Lucifer proves to be devilishly enjoyable

A modern twist on a thousands-year-old tale where the devil has a therapist



Lucifer: Lord of Hell and owner of a voguish nightclub. The character is played by Tom Ellis in the series, which also stars Lauren German and Rachel Harris.

Shweta Panda, Reporter

Lucifer, a supernatural crime drama based on Neil Gaiman’s DC Comic Sandman, is nothing short of charming. The show is based around the devil and every associated nightmarish tale. Lucifer, ruler of Hell and former angel, abdicates his throne and embarks on an excursion to Los Angeles to toy with his father’s creations: humans. However, things take an abrupt turn when his best human friend is murdered, and as the devil, it is his job to find and punish the sinner.

While the show might seem daunting due to the countless biblical tales referencing the Prince of Darkness, it is contrarily a rather refreshing portrayal of these ancient characters. While many mistake Lucifer as the quintessential ‘anti-hero,’ Lucifer Morningstar is the antithesis of his ‘pure evil’ narrative. His hellishly handsome features mirror his underlying goodness. For instance, Lucifer’s unhesitating honesty makes him an eccentric idiot on earth. He introduces himself as the devil, the aficionado of torturing human souls, and openly indulges in his every desire—narcotic, material, and carnal. Lucifer’s shamelessness is further reflected in his facetious and extremely inappropriate humor which juxtaposes his crime-solving partner, the serious stickler-for-the-rules Chloe Decker. Nonetheless, the two form an unusual and efficient partnership in solving homicides.

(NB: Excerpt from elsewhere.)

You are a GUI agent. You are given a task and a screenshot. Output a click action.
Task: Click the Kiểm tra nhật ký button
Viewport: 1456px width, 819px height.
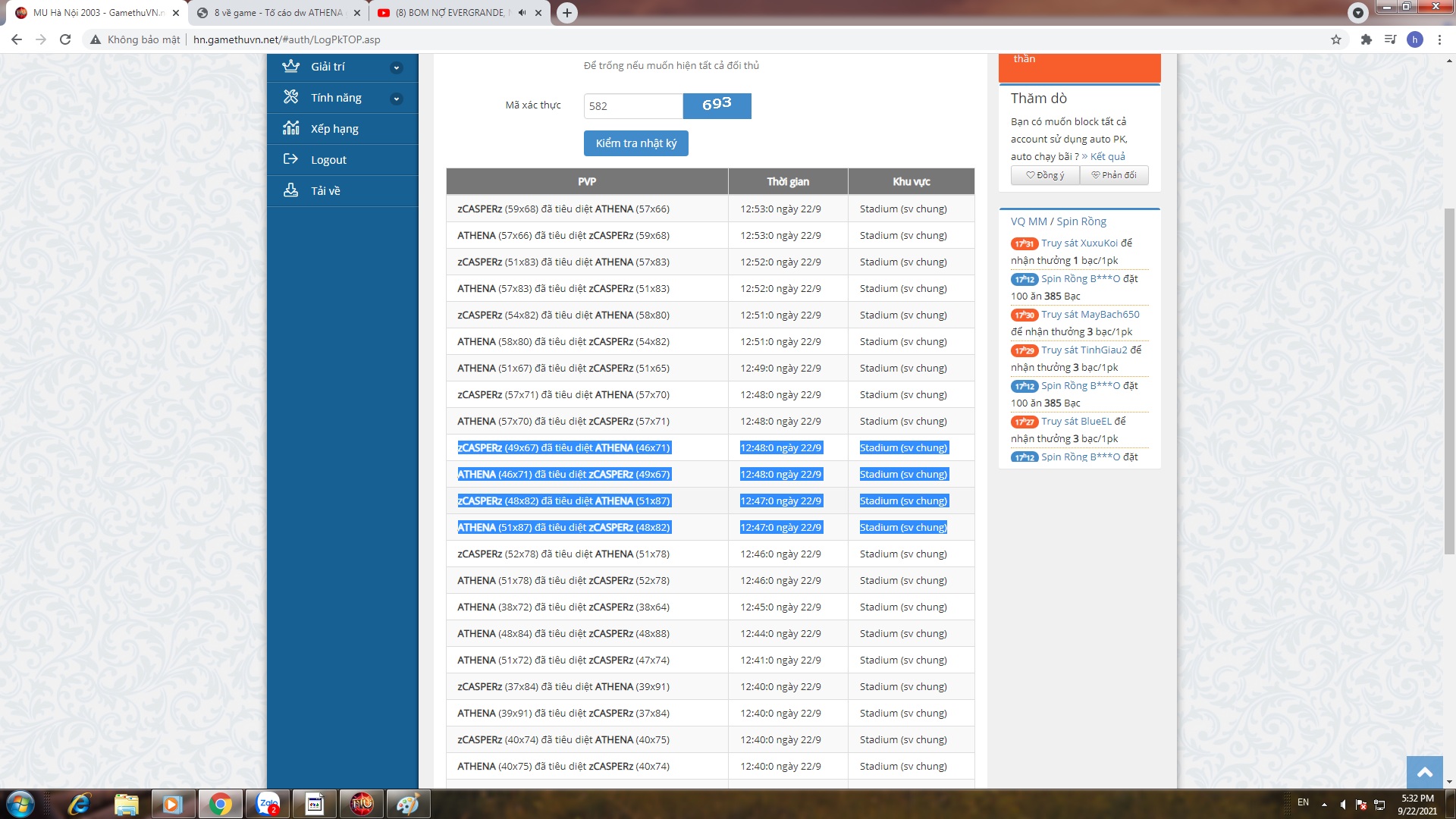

Despite the main character’s charming personality, Lucifer doesn’t shy away from the devil’s dark past. Lucifer acknowledges his background as a cast-out angel who tried to wage war on his father, but he can’t accept it. This forms the masterfully-written character development that is intertwined through the plot of the show. Lucifer’s inner demons are ultimately revealed and one can’t help but empathize with him. Despite being an all-powerful being, he isn’t so unlike earthlings after all. Take his daddy-issues for example. Lucifer was the original and most severe case! The show delves deeper into the devil’s psyche and covers themes of unhealthy psychological coping strategies, complex trauma, and, eventually, self-love. Turns out all those years of “blame it on the devil” wasn’t inconsequential after all.

Needless to say, binging four seasons in a matter of weeks has indicates a grossly positive impression. Briefly put, Lucifer has a vast and multifaceted appeal. It ranges multiple genres, features an exemplary cast, and hits all the right notes for anyone in search of a new show to watch in these coming colder months.